The HoT-PE Trial was a prospective multicentre single-arm investigator-initiated Phase 4 interventional trial, in which patients with symptomatic acute PE were treated at home if they did not meet any of the HESTIA criteria and had no evidence of right ventricular enlargement of dysfunction as measured by CT or echocardiography. After inclusion, they were treated with rivaroxaban and discharged from the hospital within 48 hours. The trial was terminated early after the planned interim analysis. At that point 525 patients had been included; 12% was discharged directly from the emergency room, 42% after hospitalisation for 1 night and 44% after hospital stay for 2 nights; 2.1% of patients required a prolonged hospital stay due to a serious adverse event. The primary efficacy outcome of symptomatic recurrent venous thromboembolism or PE-related death occurred in 0.6% of patients in the 3-month follow-up period, and 1.2% had a major bleeding. Because the term home treatment is mostly reserved for patients discharged within 24 hours, the final conclusion of the authors was that “early discharge with continuation of anticoagulant treatment at home was effective and safe in carefully selected patients with acute PE”.

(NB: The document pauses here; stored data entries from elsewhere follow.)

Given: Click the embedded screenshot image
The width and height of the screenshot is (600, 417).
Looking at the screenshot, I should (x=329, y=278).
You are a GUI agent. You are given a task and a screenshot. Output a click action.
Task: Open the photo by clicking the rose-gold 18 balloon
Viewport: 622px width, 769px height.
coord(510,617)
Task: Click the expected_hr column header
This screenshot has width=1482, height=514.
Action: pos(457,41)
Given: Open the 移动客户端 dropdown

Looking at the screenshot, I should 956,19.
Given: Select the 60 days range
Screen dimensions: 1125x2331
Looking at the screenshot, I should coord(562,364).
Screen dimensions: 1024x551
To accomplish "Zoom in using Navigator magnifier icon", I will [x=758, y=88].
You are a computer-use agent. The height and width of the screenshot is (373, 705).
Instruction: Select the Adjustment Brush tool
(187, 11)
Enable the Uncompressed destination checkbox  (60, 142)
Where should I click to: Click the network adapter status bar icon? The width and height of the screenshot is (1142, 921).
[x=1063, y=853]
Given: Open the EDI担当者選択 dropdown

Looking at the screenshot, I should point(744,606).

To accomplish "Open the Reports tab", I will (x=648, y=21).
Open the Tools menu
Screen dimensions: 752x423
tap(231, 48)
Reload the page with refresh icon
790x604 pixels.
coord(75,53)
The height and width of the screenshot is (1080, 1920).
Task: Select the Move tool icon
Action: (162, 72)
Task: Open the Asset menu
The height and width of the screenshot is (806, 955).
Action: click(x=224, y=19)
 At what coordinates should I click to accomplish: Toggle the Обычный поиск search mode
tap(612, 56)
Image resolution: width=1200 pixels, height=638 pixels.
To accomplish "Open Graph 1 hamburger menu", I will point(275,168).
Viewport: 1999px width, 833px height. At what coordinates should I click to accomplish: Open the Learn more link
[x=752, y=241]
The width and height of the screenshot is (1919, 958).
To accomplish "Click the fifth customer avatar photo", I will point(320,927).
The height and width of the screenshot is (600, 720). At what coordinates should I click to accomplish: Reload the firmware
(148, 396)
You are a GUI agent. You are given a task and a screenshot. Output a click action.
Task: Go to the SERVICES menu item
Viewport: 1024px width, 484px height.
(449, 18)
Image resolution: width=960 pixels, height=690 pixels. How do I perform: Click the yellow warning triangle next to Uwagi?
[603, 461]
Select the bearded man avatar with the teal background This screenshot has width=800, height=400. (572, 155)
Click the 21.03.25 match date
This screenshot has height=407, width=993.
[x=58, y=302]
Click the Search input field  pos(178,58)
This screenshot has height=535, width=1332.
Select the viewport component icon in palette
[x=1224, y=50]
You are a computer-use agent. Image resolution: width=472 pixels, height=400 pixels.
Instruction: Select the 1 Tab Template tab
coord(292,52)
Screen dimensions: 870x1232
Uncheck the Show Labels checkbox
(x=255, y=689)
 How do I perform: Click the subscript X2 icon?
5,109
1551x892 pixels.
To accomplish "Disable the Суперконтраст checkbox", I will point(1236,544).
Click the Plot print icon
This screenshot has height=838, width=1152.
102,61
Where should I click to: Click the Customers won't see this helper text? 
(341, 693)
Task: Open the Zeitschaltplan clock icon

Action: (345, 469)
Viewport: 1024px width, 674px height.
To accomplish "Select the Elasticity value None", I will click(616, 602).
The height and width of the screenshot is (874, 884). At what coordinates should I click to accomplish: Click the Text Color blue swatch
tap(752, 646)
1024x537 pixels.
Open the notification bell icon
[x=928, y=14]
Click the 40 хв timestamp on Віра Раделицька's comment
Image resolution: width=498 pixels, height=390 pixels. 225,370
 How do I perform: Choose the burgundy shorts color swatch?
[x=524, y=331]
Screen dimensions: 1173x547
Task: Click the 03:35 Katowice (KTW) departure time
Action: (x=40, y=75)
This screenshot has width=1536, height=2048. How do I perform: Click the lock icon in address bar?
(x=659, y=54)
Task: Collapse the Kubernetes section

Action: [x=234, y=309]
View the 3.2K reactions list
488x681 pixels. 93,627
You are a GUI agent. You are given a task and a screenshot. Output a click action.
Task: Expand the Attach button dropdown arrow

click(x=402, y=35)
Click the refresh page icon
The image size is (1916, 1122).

The HoT-PE trial confirms that home treatment or early discharge of PE with a DOAC based on the HESTIA criteria is safe and feasible. Further, it has evaluated for the first time a strategy that involved a decision rule with baseline assessment of right ventricular function as criterion for home treatment, allowing physicians now to choose from one additional strategy to decide whether hospitalisation of their PE patients is required or not: PESI with practical considerations, HESTIA or HESTIA with right ventricular function assessment. The optimal strategy will mostly depend on local circumstances, taking case mix, local regulations and healthcare system, social infrastructure and physician/patient preferences into account. The ongoing randomized controlled HOME study, comparing simplified PESI and HESTIA without explicit evacuation of cardiac function, will hopefully provide more insight on this point.